TEXTO DE ORIGEN >>
++++++++

La Jornada
El presidente 
estadunidense Donald Trump obtuvo ayer en la Suprema Corte una victoria 
parcial en su intento de imponer un veto migratorio contra los 
ciudadanos de seis países musulmanes y cerrar temporalmente la entrada 
de refugiados de todo el mundo. En contraste con este avance de la 
política xenófoba del mandatario, BBVA Bancomer dio a conocer ayer un 
estudio según el cual durante los primeros seis meses del año −cinco de 
ellos transcurridos con el magnate al frente del gobierno− las 
deportaciones de mexicanos se redujeron 30 por ciento en comparación con
 el mismo periodo de 2016, cuando el demócrata Barack Obama despachaba 
en la Casa Blanca.
Con la autorización judicial para reforzar de manera provisional las 
restricciones al ingreso de refugiados, el político republicano tiene en
 sus manos un instrumento para dejar fuera a un número enorme de 
potenciales migrantes, sobre todo a los pertenecientes a la fe islámica,
 pero los datos duros, como el análisis ofrecido ayer por el documento 
referido, muestran que hasta ahora no se ha producido la ofensiva 
generalizada con que Trump sedujo a sus votantes y escandalizó a la 
opinión pública mundial. Se impone una reflexión del por qué de esta 
disparidad entre el discurso de odio impulsado por el magnate desde que 
se encontraba en campaña electoral y sus acciones concretas para 
expulsar del país a los ciudadanos extranjeros.

++++++++

DATOS PROPORCIONADOS >>
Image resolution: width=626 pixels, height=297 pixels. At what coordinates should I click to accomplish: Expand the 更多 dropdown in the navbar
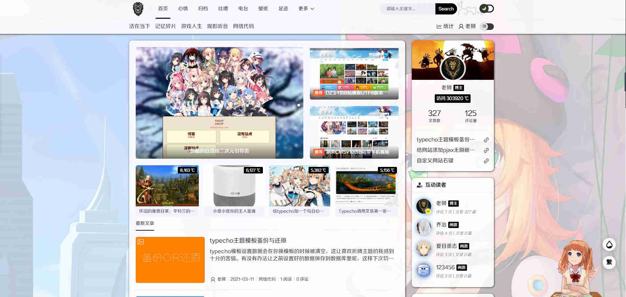coord(306,9)
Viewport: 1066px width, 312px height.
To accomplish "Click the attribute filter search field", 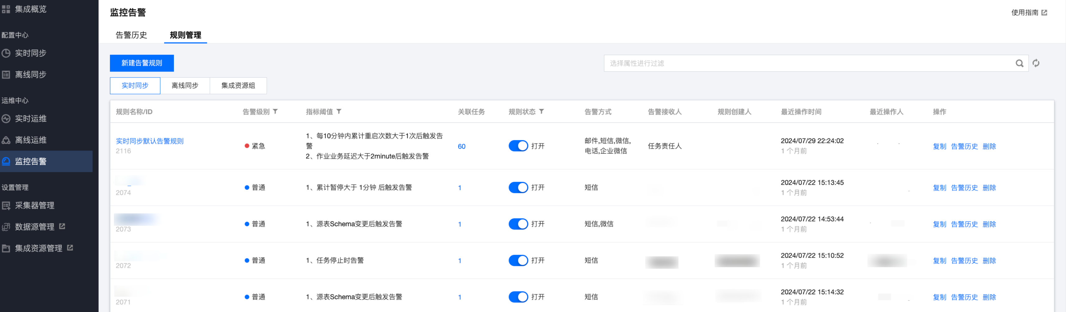I will [x=807, y=63].
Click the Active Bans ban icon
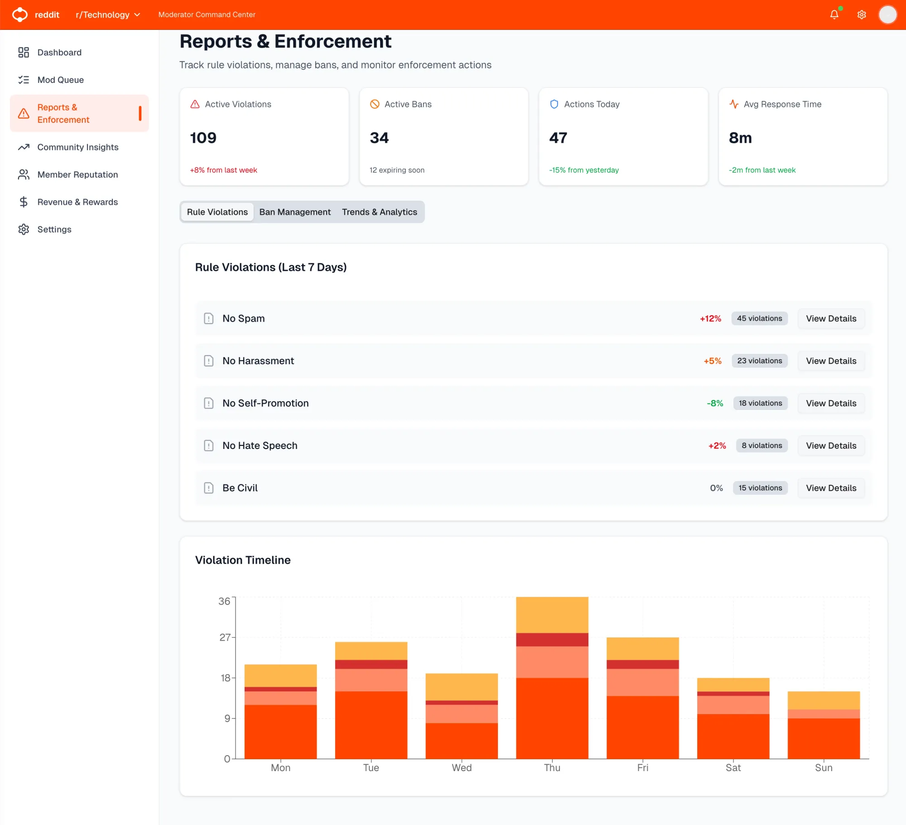This screenshot has height=825, width=906. click(375, 104)
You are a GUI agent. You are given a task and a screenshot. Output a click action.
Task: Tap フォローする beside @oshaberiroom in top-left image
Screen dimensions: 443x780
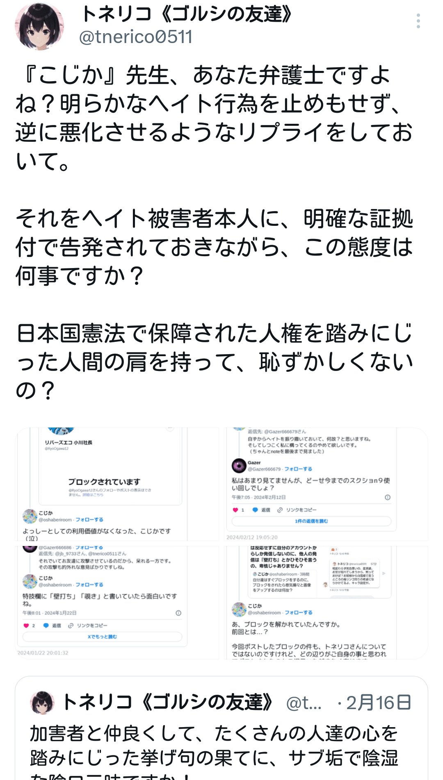coord(89,520)
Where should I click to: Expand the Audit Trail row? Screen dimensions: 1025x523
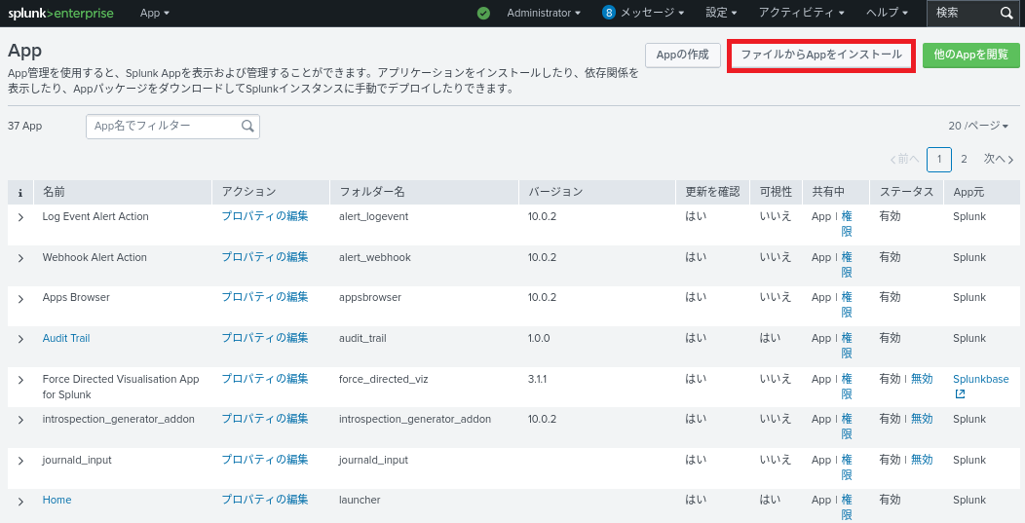[x=20, y=339]
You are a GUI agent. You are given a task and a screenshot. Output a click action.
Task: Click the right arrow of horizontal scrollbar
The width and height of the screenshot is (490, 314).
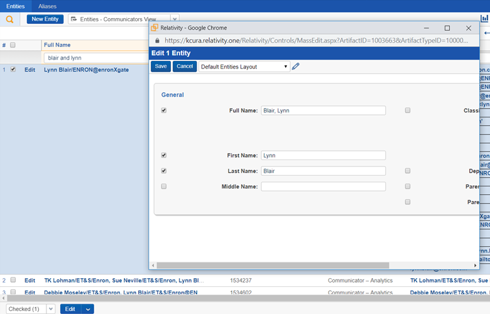(x=476, y=265)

++++++++

TAREAS >>
A. Enumera todas las expresiones con las que el texto sobre Trump y la migración se refiere a Donald Trump sin usar su nombre.
B. Edita el fragmento del texto sobre Trump y la migración que comienza en "Con la autorización" y termina en "los ciudadanos extranjeros.", cambiando "refugiados" por "solicitantes de asilo".
C. Según el texto sobre Trump y la migración, ¿cuánto bajaron las deportaciones de mexicanos en los primeros seis meses del año?
Las filas provienen de una fuente distinta.

RESPUESTAS >>
A.
el presidente estadunidense
el mandatario
el magnate
el político republicano

B.
Con la autorización judicial para reforzar de manera provisional las 
restricciones al ingreso de solicitantes de asilo, el político republicano tiene en
 sus manos un instrumento para dejar fuera a un número enorme de 
potenciales migrantes, sobre todo a los pertenecientes a la fe islámica,
 pero los datos duros, como el análisis ofrecido ayer por el documento 
referido, muestran que hasta ahora no se ha producido la ofensiva 
generalizada con que Trump sedujo a sus votantes y escandalizó a la 
opinión pública mundial. Se impone una reflexión del por qué de esta 
disparidad entre el discurso de odio impulsado por el magnate desde que 
se encontraba en campaña electoral y sus acciones concretas para 
expulsar del país a los ciudadanos extranjeros.

C. Bajaron un 30 por ciento en comparación con el mismo periodo de 2016.